**Screen-element location records**
--------------------------------

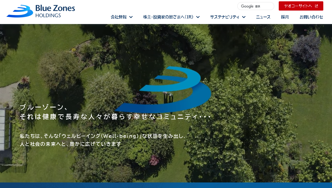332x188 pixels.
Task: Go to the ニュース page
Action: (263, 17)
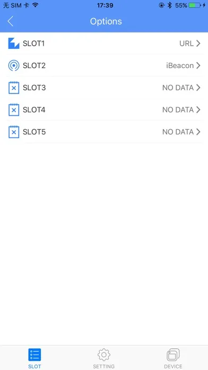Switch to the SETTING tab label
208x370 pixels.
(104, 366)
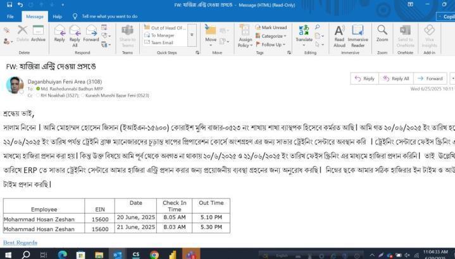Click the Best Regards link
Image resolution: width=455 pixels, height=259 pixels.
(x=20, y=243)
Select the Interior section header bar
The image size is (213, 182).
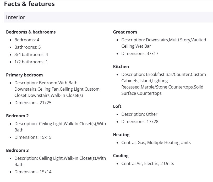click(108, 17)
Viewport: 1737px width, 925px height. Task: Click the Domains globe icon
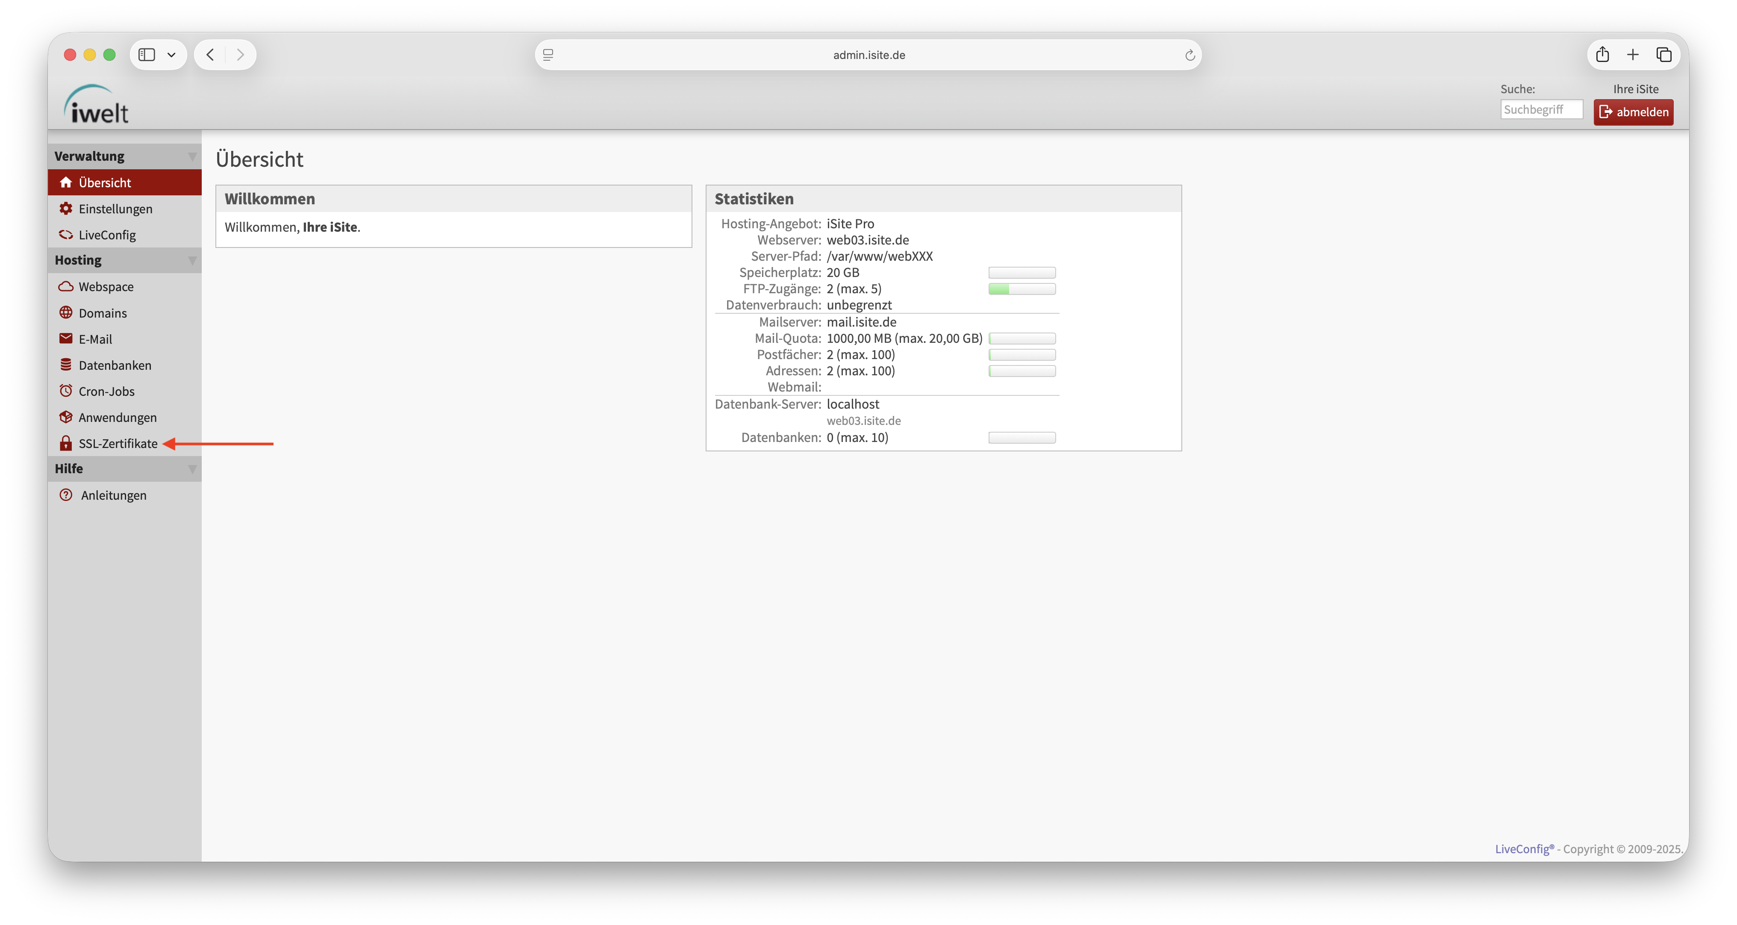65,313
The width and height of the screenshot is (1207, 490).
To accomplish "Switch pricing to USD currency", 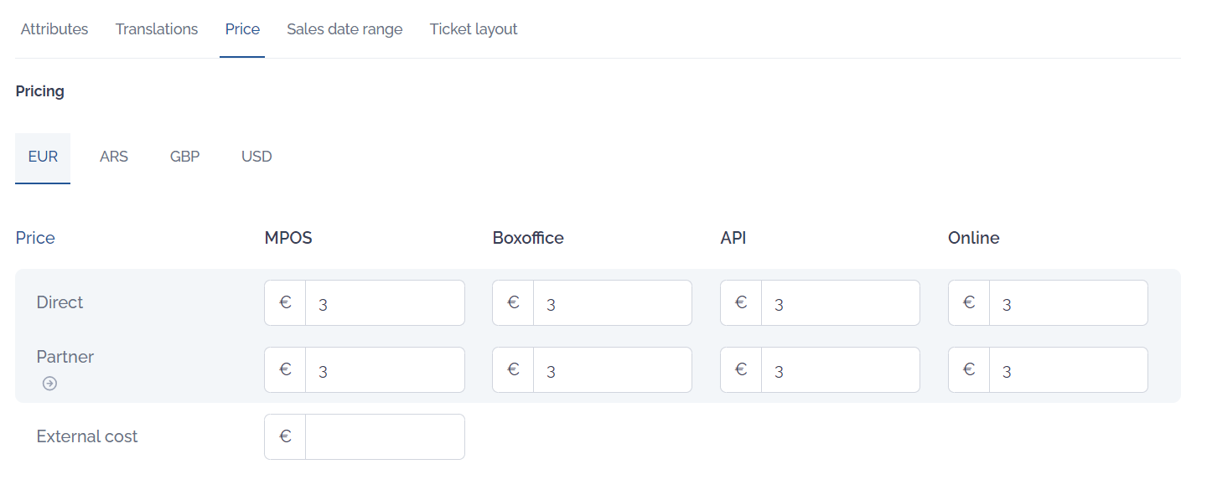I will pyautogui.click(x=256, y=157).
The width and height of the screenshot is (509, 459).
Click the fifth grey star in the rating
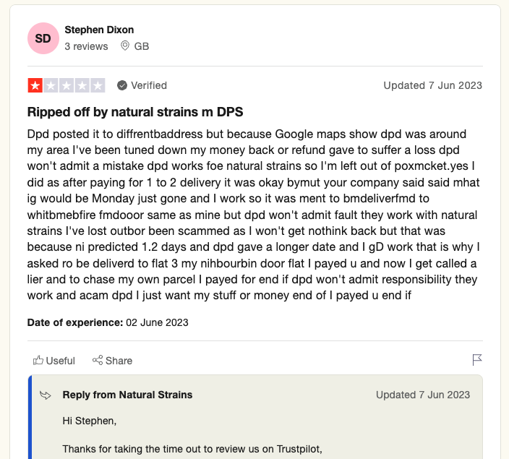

--------------------------------

**Stated problem**
Please extract each line of the records above that contains the string "width".

**Reply to the exercise**
Image resolution: width=455 pixels, height=259 pixels.
Viewport: 1737px width, 925px height. Task: Click the Domains globe icon
The width and height of the screenshot is (1207, 490).
The width and height of the screenshot is (509, 459).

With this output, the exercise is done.